ByteDance acquires low-code platform Hipacloud to beef up its productivity tool Feishu
To gain more edge for its collaboration tool Feishu, ByteDance, TikTok’s parent company, recently bought Hipacloud, an Airtable-like low-code platform.
Hipacloud will cease operations in May, but its staff and founding team will join Feishu. Chen Jinzhou, the startup’s founder and CEO, will be in charge of “Kunlun”, Feishu’s aPaaS (application platform as a service) product.
Founded in 2019, Hipacloud is a spreadsheet tool with database functionalities that allows anyone to quickly create a database. Similar to Airtable, it offers a variety of templates that enables users to build custom applications without any prior coding experience.
Citing people familiar with the matter, Chinese tech media 36Kr reported that the acquisition was led by Feishu, who opted to close down Hipacloud given that it already had comparable products.
The low-code startup, which targets small and medium-sized enterprises, has advantages in research and development, but struggles in commercialization, said the report.
Attributed to its abilities in improving delivery efficiency and reducing operating costs, low-code has become a key strategy for companies to act more swiftly when facing changes and dynamics in the market.
In 2021, the size of China’s low-code market is predicted to reach 2.9 billion yuan, up more than 50% from the previous year, and it will continue to expand.
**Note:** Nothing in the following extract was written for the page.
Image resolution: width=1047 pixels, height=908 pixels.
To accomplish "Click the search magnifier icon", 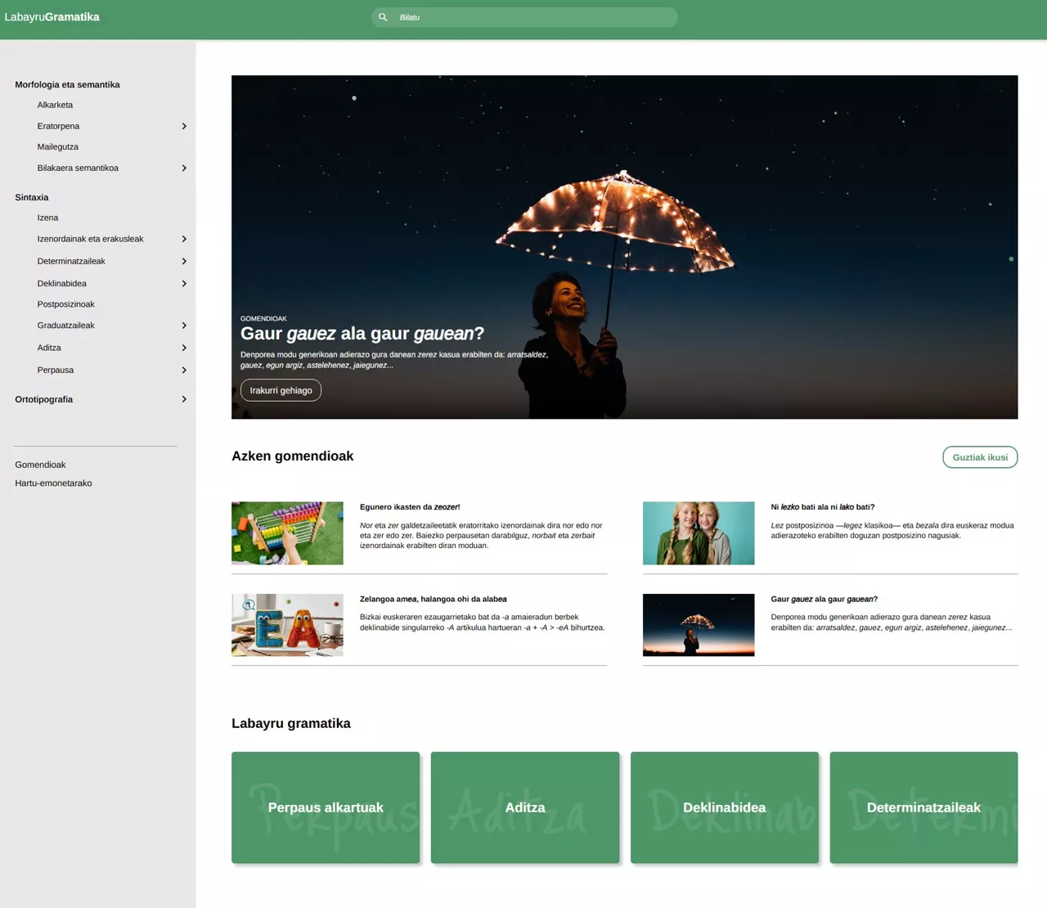I will pos(383,17).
The growth in demand is reflected in the investment: as of the first half, 11 low-code startups had secured funding, predominantly in the pre-A, A, and B rounds. By comparison, from 2018 to the first half of 2021, there were a total of 32 investments in the low-code field.
Tencent and Alibaba are also keeping a close eye on the market. The two largest Chinese cloud computing providers not only have their own low-code offerings, but also invested in CloudToGo and Qingflow respectively to raise their bets in the sector.
ByteDance has been strengthening its commitment to the enterprise collaboration space to better challenge Alibaba and Tencent.
In 2017, it acquired automated scheduling tool Sortime (朝夕日历), and invested in Shimo Docs (石墨文档), a Google Docs-like productivity suite. In 2018, it bought the mind mapping software Mubu (幕布), and invested in the enterprise-oriented cloud storage provider Jianguoyun (坚果云). Last year, it wholly acquired Lanmaoweihui (蓝猫微会), a video conferencing service provider.
Those acquisitions have helped the social media upstart build Feishu, a communication tool originally created for internal use, into a full-featured enterprise-oriented service offering.
ByteDance, which positions itself as an international company, has also rolled out a collaboration tool for overseas markets. The sister app of Feishu, named Lark, mainly focuses on the Southeast Asian market. Its customers include Singapore used car platform Carro, Indonesian logistics company Seryu Cargo, Vietnamese bookkeeping startup SoBanHang, etc.
In response to ByteDance’s aggressive strategy in the team collaboration field, Alibaba is boosting its investment to solidify its leading position. Last week, DingTalk, the workplace app developed by the e-commerce giant, has acquired streaming technology startup Pano for an undisclosed amount.